I motivi principali sono due:
I personaggi
Il finale
I personaggi della vicenda sono poco caratterizzati,a parte Rachel la protagonista,gli altri sono un pò lasciati alla semplice parte delle comparse.Questo potrebbe essere accettabile se la storia fosse narrata solo dal punto di vista di Rachel,ma quando si leggono gli altri due punti di vista si ha l’impressione di avere a che fare con dei fantasmi privi di qualsiasi pensiero,inoltre i vari punti di vista non offrono una nuova prospettiva sui fatti,ma una semplice ripetizione.Sembra quasi che siano stati inseriti in modo forzato,un altro problema che hanno i personaggi è quello di essere dei luoghi comuni,ossia le donne deboli ed indifese “schiave” di un uomo,che è lo stesso per tutte e tre,e la classica figura del disoccupato schiavo dell’alcol.
Il finale,sinceramente mi aspettavo molto di più dal finale,speravo di non aver intuito tutto già a meta del libro,di per se non molto grande(circa 300 pagine).Un finale che non soddisfa a pieno le aspettative che crea sin dall’inizio,si crea così una parabola discendente che porta il romanzo ad affondare nel finale.

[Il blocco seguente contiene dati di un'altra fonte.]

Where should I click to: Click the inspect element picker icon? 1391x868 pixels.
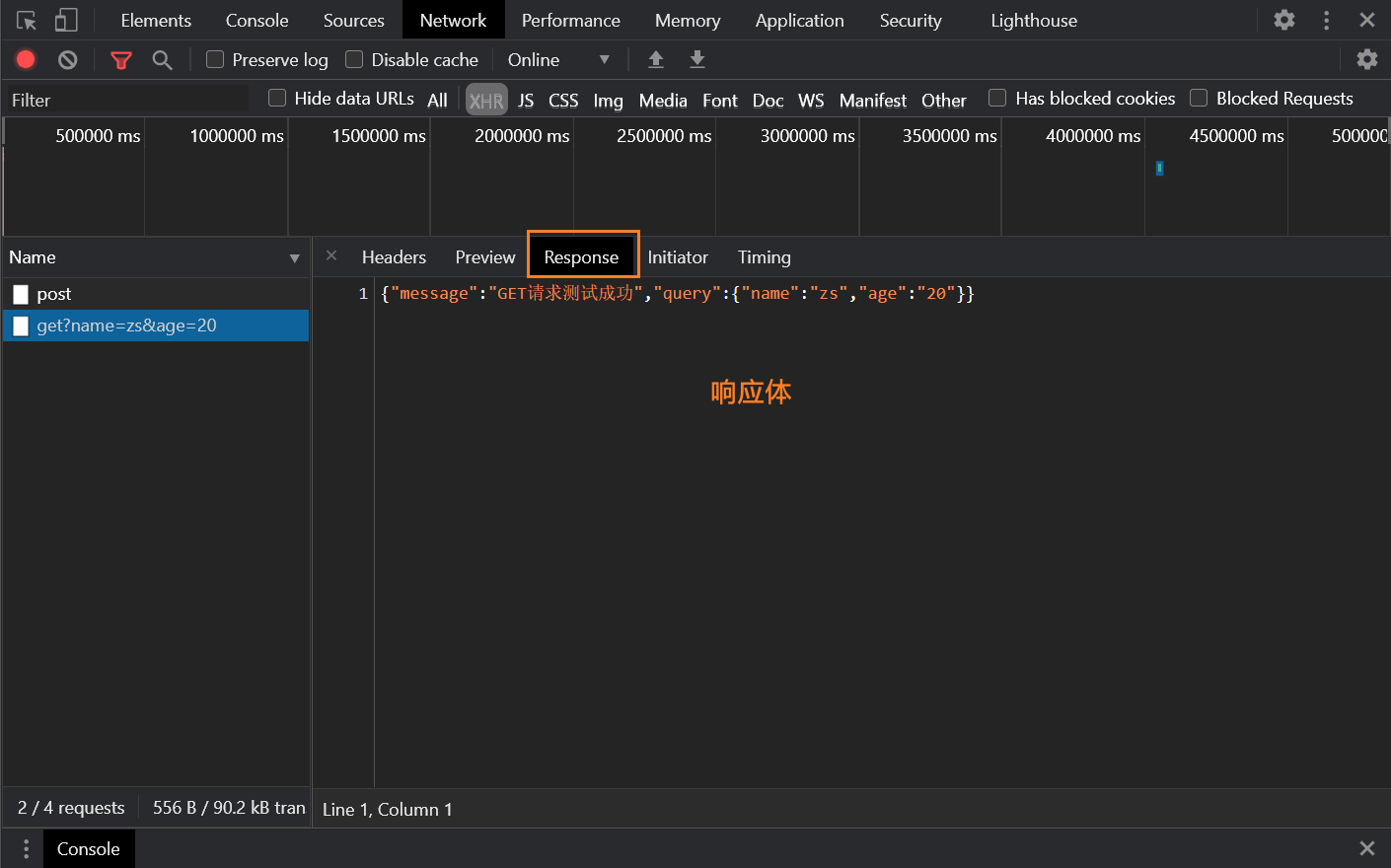click(x=27, y=21)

È impossibile dire che io sia rimasto soddisfatto totalmente da questo romanzo,spezzo una lancia a favore della Hawkins perchè è il suo romanzo di esordio e posso solo sperare in futuro che il suo secondo lavoro sia più profondo,dai personaggi al finale.
Il romanzo nel suo complesso lo consiglio vivamente,tenendo conto però dei problemi già espressi,perchè a parte quelli si rivela un’ottima e veloce lettura.